Related Topics: Stem Cell Research, Differentiation of Stem Cells, Transfection of Stem Cells, and Analysis of Stem Cells.
Traditionally, embryonic cells were grown on a layer of mouse embryonic fibroblast (MEF) feeder cells, which can be purchased from the American Type Culture Collection (ATCC), or isolated by retrieving embryos from a pregnant animal. To isolate MEF from an animal, the head, liver, intestines, heart, and all viscera are first removed, and the remaining tissue is minced and sheared. The resulting suspension is divided among T175 flasks and grown at 37°C with 5% CO2 for 3–4 days. Before they can be used as feeder cells, the MEF cells must be mitotically inactivated using either UV light or mitomycin-C chemical treatment. This prevents the MEF cells from overwhelming the slow-growing stem cells in the culture. The MEF cells can be frozen before or after inactivation and then used as the stock for either generating more feeder cells or for supporting ES cells. Standard plating density for MEF cells to support ES cells is 1.2 x 105 cells/cm2 or about 1.2 x 106 cells in a 35 mm dish.
Methods to culture ES cells without feeder cell layers have also been developed. This originally required coating tissue culture plates with a gelatinous protein mixture isolated from mouse tumor cells. There are now commercially available media formulations for maintaining stem cells in their original state.
Preparation of mitotically inactivated MEF cells for use as feeder cells.
Human embryonic stem cells are available through commercial vendors. Embryonic stem cells from other model organisms such as mouse and rat are also available.
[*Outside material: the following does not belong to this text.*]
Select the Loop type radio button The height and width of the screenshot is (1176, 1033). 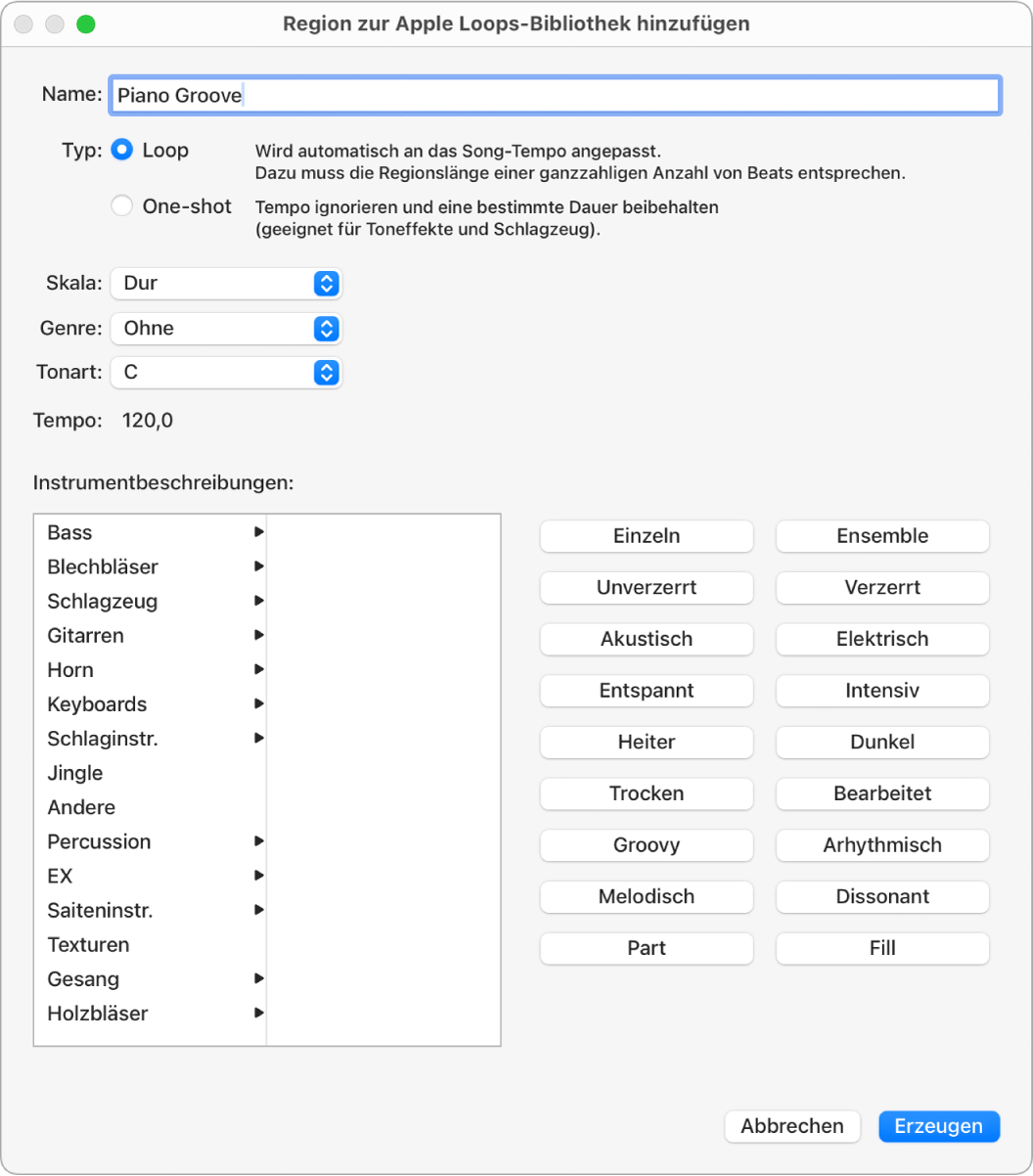pos(122,151)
Alternatively, cell lines can be established by culturing zona-free blastocysts or morulae embryos in a feeder layer for 3–4 days. The inner cell mass (ICM) that propagates is harvested and the tissue dissociated before being replated and expanded. Once expanded to a high enough density, the cells are verified by screening for the proper surface markers, a normal karyotype, and the ability to form a teratoma in an immune-compromised mouse.
Cultivation of embryonic stem cells.
Somatic stem cells are found in most major organs and tissues; however, the number of cells that can be isolated varies greatly depending upon the origin. For example, cardiac stem cells are quite rare, while hematopoietic stem cells occur in high enough numbers that they are routinely isolated and used in medical procedures.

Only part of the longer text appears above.